■ **Written task**
Copy out the entries below, putting "QuickBooks Help" in place of every "Quickbooks Support" and keeping everything else the same.
......
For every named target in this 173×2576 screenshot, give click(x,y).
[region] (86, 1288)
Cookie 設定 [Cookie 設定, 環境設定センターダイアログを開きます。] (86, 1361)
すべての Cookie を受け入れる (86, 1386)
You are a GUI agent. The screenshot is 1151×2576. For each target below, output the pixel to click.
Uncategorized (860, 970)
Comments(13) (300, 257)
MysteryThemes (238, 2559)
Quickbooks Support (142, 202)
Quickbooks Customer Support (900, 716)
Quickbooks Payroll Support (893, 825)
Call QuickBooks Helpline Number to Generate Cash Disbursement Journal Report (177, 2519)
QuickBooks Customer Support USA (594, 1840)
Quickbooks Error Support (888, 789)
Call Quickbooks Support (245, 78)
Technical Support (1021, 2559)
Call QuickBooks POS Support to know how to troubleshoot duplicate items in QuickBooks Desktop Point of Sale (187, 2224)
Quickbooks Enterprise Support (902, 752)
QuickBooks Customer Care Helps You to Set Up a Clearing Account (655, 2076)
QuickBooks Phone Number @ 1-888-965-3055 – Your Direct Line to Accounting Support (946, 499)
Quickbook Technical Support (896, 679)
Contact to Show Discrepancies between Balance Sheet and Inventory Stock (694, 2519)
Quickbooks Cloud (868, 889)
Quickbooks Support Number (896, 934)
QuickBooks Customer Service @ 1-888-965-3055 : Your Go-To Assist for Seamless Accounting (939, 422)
......
■ **Solved problem**
For every named target in this 173×2576 screenshot, give click(x,y).
[region] (86, 1288)
Cookie 設定 [Cookie 設定, 環境設定センターダイアログを開きます。] (86, 1361)
すべての Cookie を受け入れる (86, 1386)
You are a GUI agent. The screenshot is 1151×2576. For each target below, output the pixel to click.
Uncategorized (860, 970)
Comments(13) (300, 257)
MysteryThemes (238, 2559)
QuickBooks Help (142, 202)
Quickbooks Customer Support (900, 716)
Quickbooks Payroll Support (893, 825)
Call QuickBooks Helpline Number to Generate Cash Disbursement Journal Report (177, 2519)
QuickBooks Customer Support USA (594, 1840)
Quickbooks Error Support (888, 789)
Call QuickBooks Help (245, 78)
Technical Support (1021, 2559)
Call QuickBooks POS Support to know how to troubleshoot duplicate items in QuickBooks Desktop Point of Sale (187, 2224)
Quickbooks Enterprise Support (902, 752)
QuickBooks Customer Care Helps You to Set Up a Clearing Account (655, 2076)
QuickBooks Phone Number @ 1-888-965-3055 – Your Direct Line to Accounting Support (946, 499)
Quickbook Technical Support (896, 679)
Contact to Show Discrepancies between Balance Sheet and Inventory Stock (694, 2519)
Quickbooks Cloud (868, 889)
QuickBooks Help Number (896, 934)
QuickBooks Customer Service @ 1-888-965-3055 : Your Go-To Assist for Seamless Accounting (939, 422)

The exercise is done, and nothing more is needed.